TOEIC® Part 5 Anchor Drill

Doing vs To Do: Choose by the Signal Before the Blank

This drill trains you to identify the word or phrase that controls whether the next action uses an -ing form or a to-infinitive.

Selected verbs and prepositions point to doing
Selected verbs and purpose structures point to to do

Choose doing

Use the -ing form after patterns such as avoid, consider, finish, and suggest. Prepositions also commonly lead to doing: responsible for checking, interested in joining, and look forward to meeting.

Choose to do

Use the to-infinitive after patterns such as plan, decide, agree, and expect. It also commonly expresses purpose: called to confirm or visited to inspect.

How to find the anchor

Look immediately before the blank. The controlling verb, adjective, or preposition usually determines the form. Do not choose by meaning alone, and do not assume every to introduces an infinitive.

Doing signals: avoid, consider, finish, suggest, recommend, postpone, admit, mind, and prepositions such as for, in, about, without, or the prepositional to in look forward to.
To do signals: plan, decide, agree, expect, hope, promise, arrange, manage, seek, fail, choose, and structures that express purpose, requirement, or an assigned action.

The consultant suggested ___ the delivery schedule.

Answer: revising

suggested is the anchor. In this structure, suggest is followed by an -ing form.

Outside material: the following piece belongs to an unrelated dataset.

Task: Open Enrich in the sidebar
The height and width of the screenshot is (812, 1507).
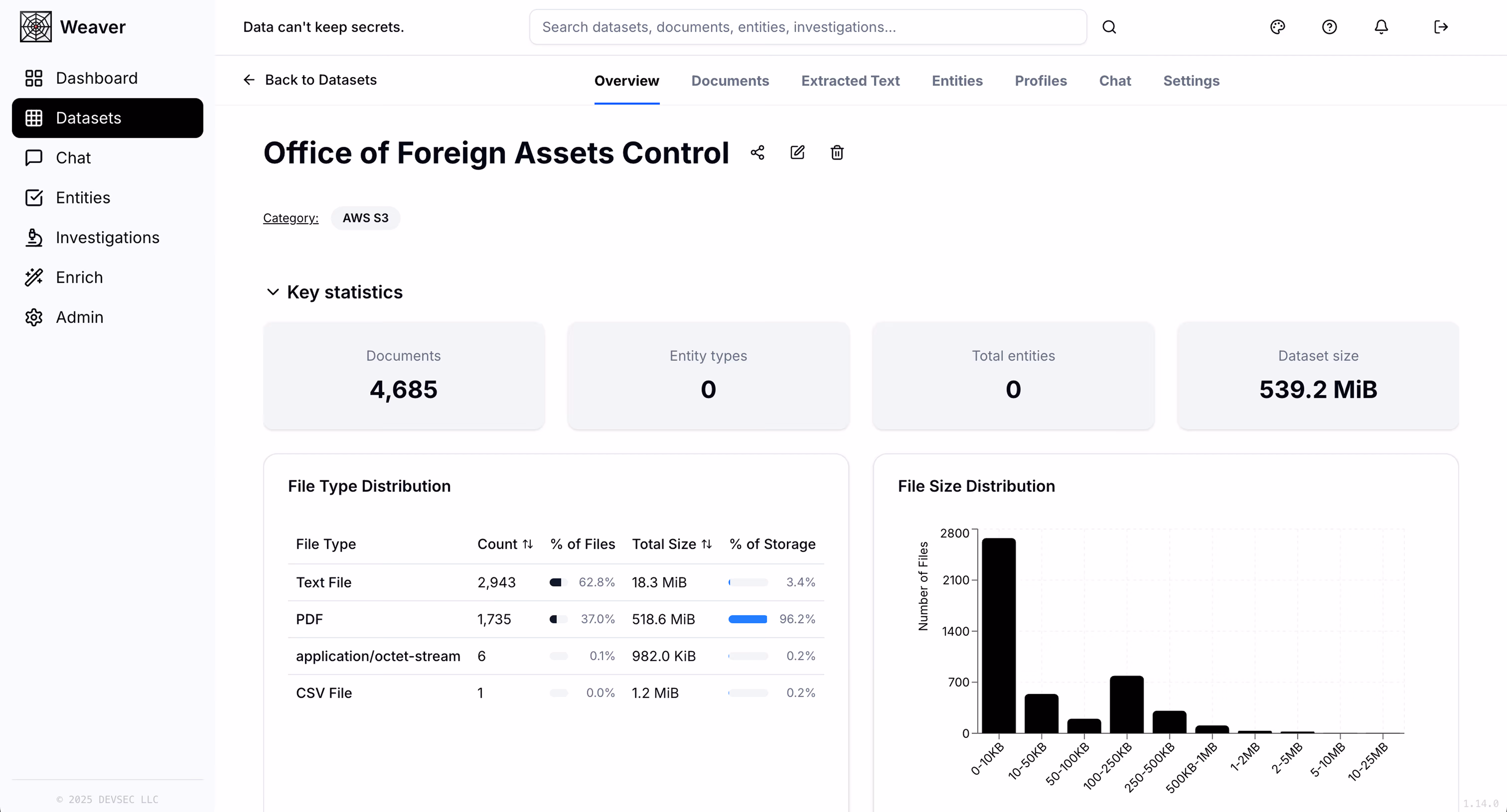Action: [79, 277]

The committee agreed ___ the proposal by Friday.

Answer: to review

agreed is the anchor. In this structure, agree is followed by a to-infinitive.

The choices contrast an -ing form with a to-infinitive. Tap the controlling anchor before choosing.

After the drill

What your result reveals

Your score shows whether you identified the governing word or phrase before choosing. Use the Review to check whether the sentence required an -ing form, a to-infinitive, or a purpose structure.

If doing caused problems

Review the verbs that take an -ing form, such as avoid, consider, finish, and suggest. Also check whether a preposition before the blank requires doing.

If to do caused problems

Review verbs such as plan, decide, agree, and expect. Also check purpose, requirement, adjective, passive, and object-plus-infinitive structures.

If false anchors or timing caused problems

You may be choosing by general meaning instead of the governing pattern, or treating every to as an infinitive marker. Check whether to is part of a fixed prepositional phrase.

Use the Review in this order: check the correct answer, identify the exact controlling anchor, read why that anchor requires the form, then compare the full sentence with the rejected choice.